United’s preliminary first-quarter losses indicate that airlines may need more financial aid than expected. United’s net loss and top line fell far short of what analysts had expected.

Photograph by Alex Wong/Getty Images

Airline stocks are headed for another rough day after United Airlines Holdings reported preliminary results for the first quarter that missed analysts’ forecasts.

United (ticker: UAL) reported a preliminary net loss of $2.1 billion for the quarter ended in March, missing analysts forecasts for a net loss of $533 million. Revenue came in $8 billion, a 17% decline year-over-year. Analysts had forecast $8.4 billion in sales, according to FactSet.

United expects to borrow up to $4.5 billion from the Treasury Department’s loan program—part of the Cares Act package of financial support for the airline industry. The company has also applied for $5 billion to help cover payrolls through September, including a $3.5 billion grant and $1.5 billion as a loan. United said it had $6.3 billion in cash and liquid investments as of April 16, including $2 billion in an undrawn credit facility.
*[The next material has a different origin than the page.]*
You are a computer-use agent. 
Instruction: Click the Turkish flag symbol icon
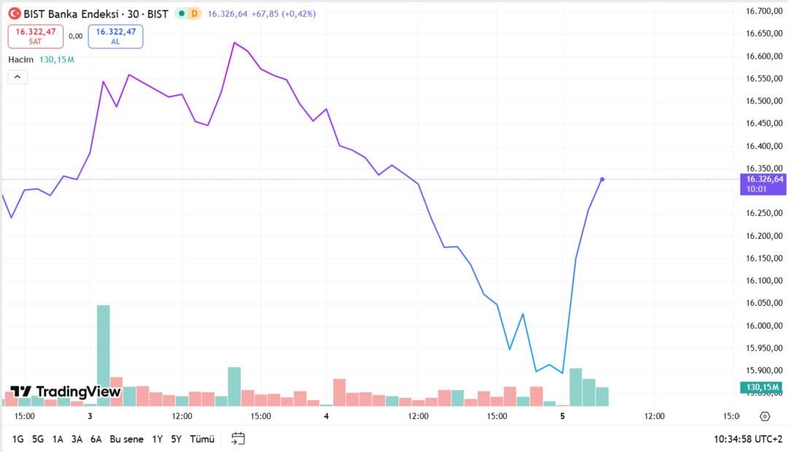[15, 13]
United stock was down $1.09, or 3.7%, to $28.00 in Monday morning trading. The stock is now down 68% so far this year, while the NYSE Arca Airline index is down 58% for the year.

United’s results indicate that airlines may need more financial aid than expected. Every major airline has now applied for assistance through the Cares Act, tapping into the government’s $50 billion bailout program. Some of that cash will be in the form of grants that don’t have to be repaid. But airlines will have to repay a portion of the grants and loans, and the Treasury department will get warrants that can be converted into stock, diluting shares.

United, for instance, said that if it borrows the full $4.5 billion, the company would issue warrants for 14.2 million shares at a strike price of $31.50. That would amount to 5.6% of its outstanding shares.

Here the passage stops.